[TEXTO MOSTRADO]:
Otro buen amigo de aquel tiempo tuvo la humanidad de irse hasta México, donde estaba, para traerme a despedir al hombre que me dio la vida y me enseñó a vivir. Pero esa despedida ya había tenido lugar, el día en que él me llevó al aeropuerto. Le dije adiós con una usual palmadita en el hombro y me dispuse a cruzar la puerta de entrada. De repente, algo extraño sucedió y corrí de nuevo hacia donde estaba, para abrazarlo y decirle al oído: “Gracias papá, por todo lo que me ha dado, por todo”. En mi arrebato el hombre se quedó atónito, asustado, pero apenas me fui tomó el teléfono y llamó a una de mis hermanas, para contarle, aún con la emoción pero contento, de mi loco acto de afecto súbito.
Ya han pasado siete eternos y devastantes años, siglos para mí. No pasa un día sin que piense en él y sin que le hable. Él sigue siendo mi consejero, ahora es mi camarada y mi mejor psicólogo. Yo lo quiero, lo extraño, aún lo lloro y creo que esto nunca va a acabar.

[TAREA BREVE A]:
En el texto, ¿a quién llamó por teléfono el padre después de la despedida en el aeropuerto?
[TAREA BREVE B]:
Reproduce sin ningún cambio el fragmento del texto que empieza en "Otro buen amigo" y termina en "de afecto súbito.".
[TAREA BREVE C]:
Resume el texto en dos oraciones.

[DATOS PROPORCIONADOS]:
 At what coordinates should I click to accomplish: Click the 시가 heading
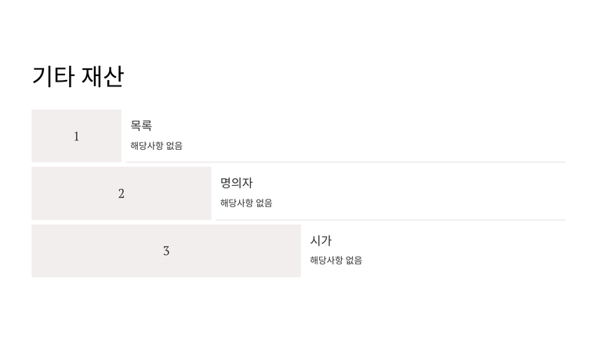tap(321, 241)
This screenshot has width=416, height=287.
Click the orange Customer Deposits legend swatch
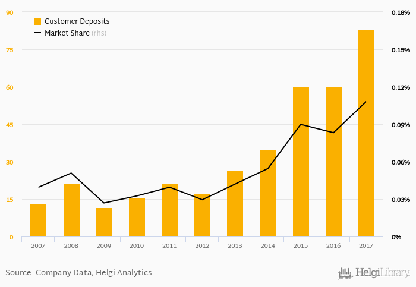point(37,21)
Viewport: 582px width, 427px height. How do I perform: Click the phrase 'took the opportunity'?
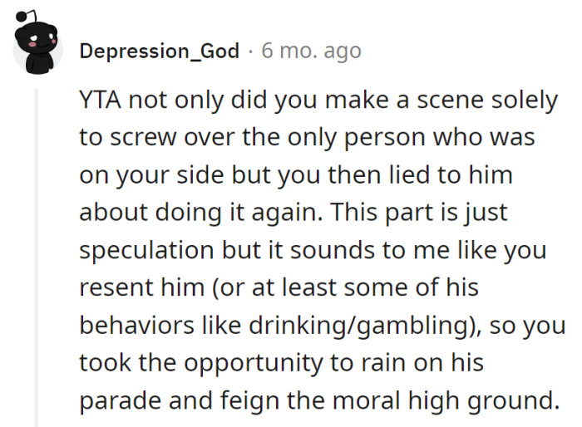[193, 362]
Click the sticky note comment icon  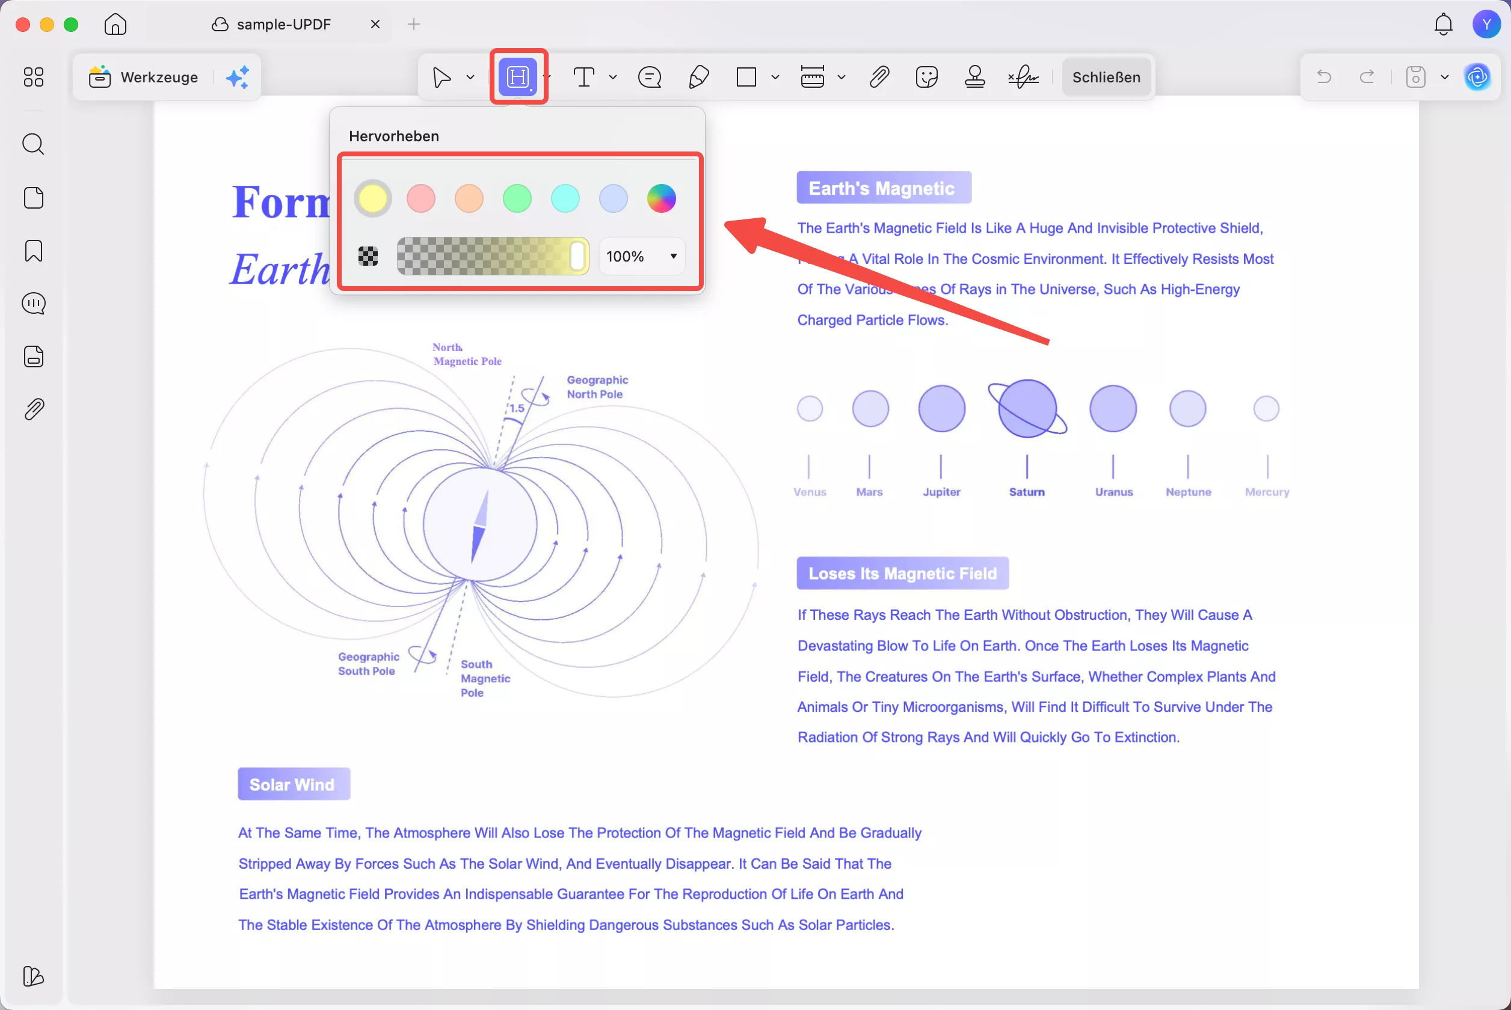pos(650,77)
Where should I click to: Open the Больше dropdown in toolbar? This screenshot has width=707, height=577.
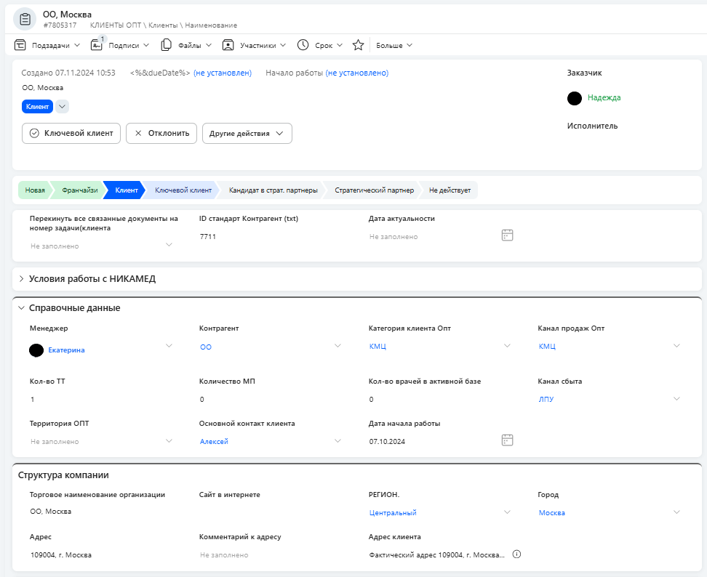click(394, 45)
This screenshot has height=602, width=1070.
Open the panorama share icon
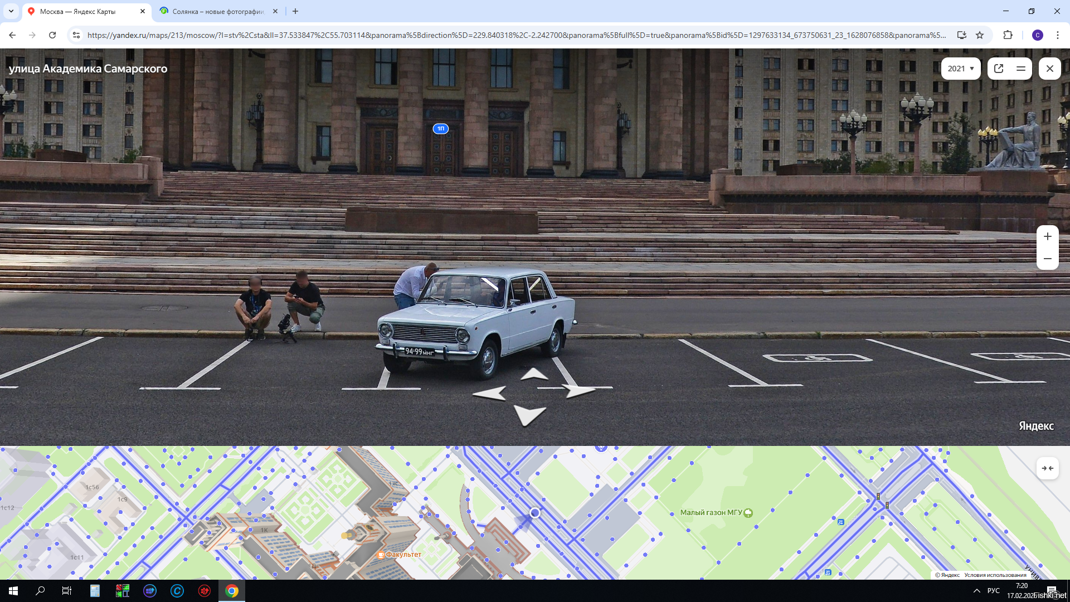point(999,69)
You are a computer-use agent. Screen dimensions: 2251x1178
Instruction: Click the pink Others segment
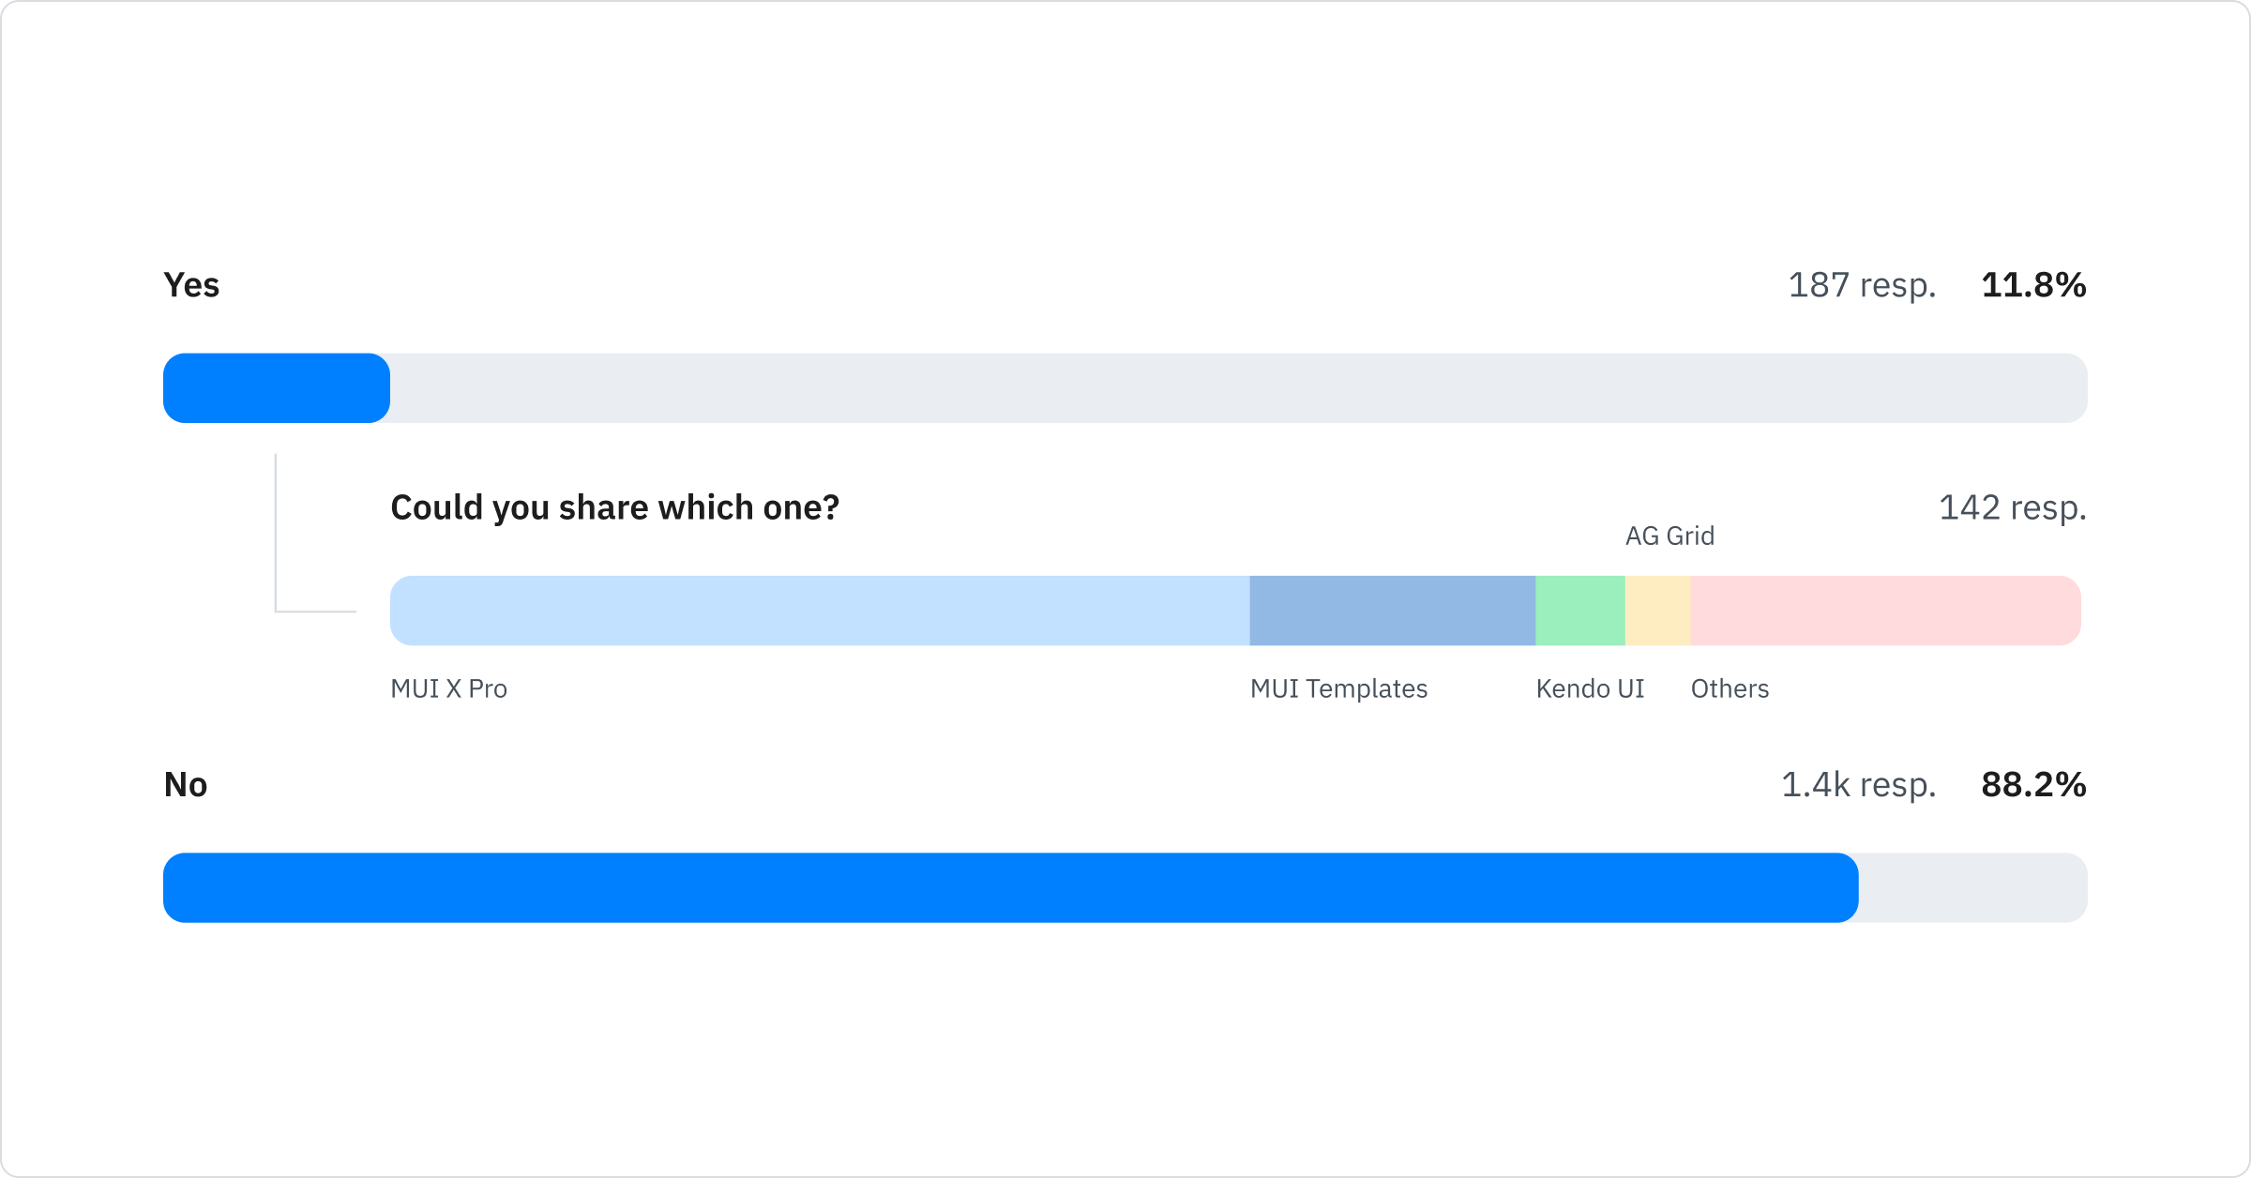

[SOLUCIÓN COMPLETA A]:
Llamó a una de las hermanas de quien escribe.

[SOLUCIÓN COMPLETA B]:
Otro buen amigo de aquel tiempo tuvo la humanidad de irse hasta México, donde estaba, para traerme a despedir al hombre que me dio la vida y me enseñó a vivir. Pero esa despedida ya había tenido lugar, el día en que él me llevó al aeropuerto. Le dije adiós con una usual palmadita en el hombro y me dispuse a cruzar la puerta de entrada. De repente, algo extraño sucedió y corrí de nuevo hacia donde estaba, para abrazarlo y decirle al oído: “Gracias papá, por todo lo que me ha dado, por todo”. En mi arrebato el hombre se quedó atónito, asustado, pero apenas me fui tomó el teléfono y llamó a una de mis hermanas, para contarle, aún con la emoción pero contento, de mi loco acto de afecto súbito.

[SOLUCIÓN COMPLETA C]:
Un amigo fue hasta México para llevar a quien escribe a despedir a su padre, pero la verdadera despedida ya había ocurrido en el aeropuerto, cuando volvió corriendo a abrazarlo y darle las gracias por todo. Siete años después, no pasa un día sin pensar en él y hablarle, y lo sigue queriendo, extrañando y llorando.